BEGIN Material to process
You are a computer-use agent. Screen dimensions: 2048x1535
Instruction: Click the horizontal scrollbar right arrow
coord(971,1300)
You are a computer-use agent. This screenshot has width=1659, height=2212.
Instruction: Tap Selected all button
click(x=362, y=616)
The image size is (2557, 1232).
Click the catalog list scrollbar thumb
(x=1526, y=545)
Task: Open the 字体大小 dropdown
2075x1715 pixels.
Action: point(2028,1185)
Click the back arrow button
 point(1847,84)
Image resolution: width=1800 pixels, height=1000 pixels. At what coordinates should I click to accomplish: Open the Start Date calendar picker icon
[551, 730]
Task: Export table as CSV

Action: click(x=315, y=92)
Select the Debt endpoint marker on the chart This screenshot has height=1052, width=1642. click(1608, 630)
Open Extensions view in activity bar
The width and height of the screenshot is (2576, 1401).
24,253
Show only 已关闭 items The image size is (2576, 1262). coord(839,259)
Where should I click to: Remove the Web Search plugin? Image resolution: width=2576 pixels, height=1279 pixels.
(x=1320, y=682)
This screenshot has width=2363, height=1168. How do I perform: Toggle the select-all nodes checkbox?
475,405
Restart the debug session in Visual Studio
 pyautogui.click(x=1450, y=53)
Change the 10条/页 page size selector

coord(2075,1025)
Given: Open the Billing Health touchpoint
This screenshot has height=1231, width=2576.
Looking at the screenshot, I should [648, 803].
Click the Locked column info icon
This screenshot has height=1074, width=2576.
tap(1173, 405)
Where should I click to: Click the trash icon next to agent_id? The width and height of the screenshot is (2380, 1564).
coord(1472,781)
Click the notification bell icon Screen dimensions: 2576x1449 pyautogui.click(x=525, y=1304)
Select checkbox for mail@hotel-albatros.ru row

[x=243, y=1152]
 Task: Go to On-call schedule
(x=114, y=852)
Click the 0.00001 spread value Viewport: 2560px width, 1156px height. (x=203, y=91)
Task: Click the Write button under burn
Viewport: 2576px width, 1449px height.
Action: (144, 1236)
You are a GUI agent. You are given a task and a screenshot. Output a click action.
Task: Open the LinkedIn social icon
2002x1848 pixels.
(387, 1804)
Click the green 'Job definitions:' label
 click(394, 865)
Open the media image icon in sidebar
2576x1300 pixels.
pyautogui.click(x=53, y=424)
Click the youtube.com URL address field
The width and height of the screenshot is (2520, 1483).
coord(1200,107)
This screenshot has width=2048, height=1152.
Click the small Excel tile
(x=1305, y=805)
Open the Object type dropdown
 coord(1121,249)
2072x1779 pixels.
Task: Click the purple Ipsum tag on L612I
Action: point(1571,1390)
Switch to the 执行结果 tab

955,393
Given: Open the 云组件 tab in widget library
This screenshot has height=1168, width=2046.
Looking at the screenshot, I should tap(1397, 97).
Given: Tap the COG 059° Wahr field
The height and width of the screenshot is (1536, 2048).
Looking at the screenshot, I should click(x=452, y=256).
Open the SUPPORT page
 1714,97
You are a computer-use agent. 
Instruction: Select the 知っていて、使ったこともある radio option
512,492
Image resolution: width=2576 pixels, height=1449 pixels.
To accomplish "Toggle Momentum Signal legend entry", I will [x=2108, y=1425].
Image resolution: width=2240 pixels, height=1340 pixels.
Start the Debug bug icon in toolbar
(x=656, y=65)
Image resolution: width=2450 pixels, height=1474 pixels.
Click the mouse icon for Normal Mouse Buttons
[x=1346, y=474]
END Material to process
What the task requires
Return each line of the data exactly as written above.

Exercise response
You are a computer-use agent. Screen dimensions: 2048x1535
Instruction: Click the horizontal scrollbar right arrow
coord(971,1300)
You are a computer-use agent. This screenshot has width=1659, height=2212.
Instruction: Tap Selected all button
click(x=362, y=616)
The image size is (2557, 1232).
Click the catalog list scrollbar thumb
(x=1526, y=545)
Task: Open the 字体大小 dropdown
2075x1715 pixels.
Action: point(2028,1185)
Click the back arrow button
 point(1847,84)
Image resolution: width=1800 pixels, height=1000 pixels. At what coordinates should I click to accomplish: Open the Start Date calendar picker icon
[551, 730]
Task: Export table as CSV

Action: click(x=315, y=92)
Select the Debt endpoint marker on the chart This screenshot has height=1052, width=1642. click(1608, 630)
Open Extensions view in activity bar
The width and height of the screenshot is (2576, 1401).
24,253
Show only 已关闭 items The image size is (2576, 1262). coord(839,259)
Where should I click to: Remove the Web Search plugin? Image resolution: width=2576 pixels, height=1279 pixels.
(x=1320, y=682)
This screenshot has width=2363, height=1168. How do I perform: Toggle the select-all nodes checkbox?
475,405
Restart the debug session in Visual Studio
 pyautogui.click(x=1450, y=53)
Change the 10条/页 page size selector

coord(2075,1025)
Given: Open the Billing Health touchpoint
This screenshot has height=1231, width=2576.
Looking at the screenshot, I should [648, 803].
Click the Locked column info icon
This screenshot has height=1074, width=2576.
tap(1173, 405)
Where should I click to: Click the trash icon next to agent_id? The width and height of the screenshot is (2380, 1564).
coord(1472,781)
Click the notification bell icon Screen dimensions: 2576x1449 pyautogui.click(x=525, y=1304)
Select checkbox for mail@hotel-albatros.ru row

[x=243, y=1152]
 Task: Go to On-call schedule
(x=114, y=852)
Click the 0.00001 spread value Viewport: 2560px width, 1156px height. (x=203, y=91)
Task: Click the Write button under burn
Viewport: 2576px width, 1449px height.
Action: (144, 1236)
You are a GUI agent. You are given a task and a screenshot. Output a click action.
Task: Open the LinkedIn social icon
2002x1848 pixels.
(387, 1804)
Click the green 'Job definitions:' label
 click(394, 865)
Open the media image icon in sidebar
2576x1300 pixels.
pyautogui.click(x=53, y=424)
Click the youtube.com URL address field
The width and height of the screenshot is (2520, 1483).
coord(1200,107)
This screenshot has width=2048, height=1152.
Click the small Excel tile
(x=1305, y=805)
Open the Object type dropdown
 coord(1121,249)
2072x1779 pixels.
Task: Click the purple Ipsum tag on L612I
Action: point(1571,1390)
Switch to the 执行结果 tab

955,393
Given: Open the 云组件 tab in widget library
This screenshot has height=1168, width=2046.
Looking at the screenshot, I should tap(1397, 97).
Given: Tap the COG 059° Wahr field
The height and width of the screenshot is (1536, 2048).
Looking at the screenshot, I should click(x=452, y=256).
Open the SUPPORT page
 1714,97
You are a computer-use agent. 
Instruction: Select the 知っていて、使ったこともある radio option
512,492
Image resolution: width=2576 pixels, height=1449 pixels.
To accomplish "Toggle Momentum Signal legend entry", I will [x=2108, y=1425].
Image resolution: width=2240 pixels, height=1340 pixels.
Start the Debug bug icon in toolbar
(x=656, y=65)
Image resolution: width=2450 pixels, height=1474 pixels.
Click the mouse icon for Normal Mouse Buttons
[x=1346, y=474]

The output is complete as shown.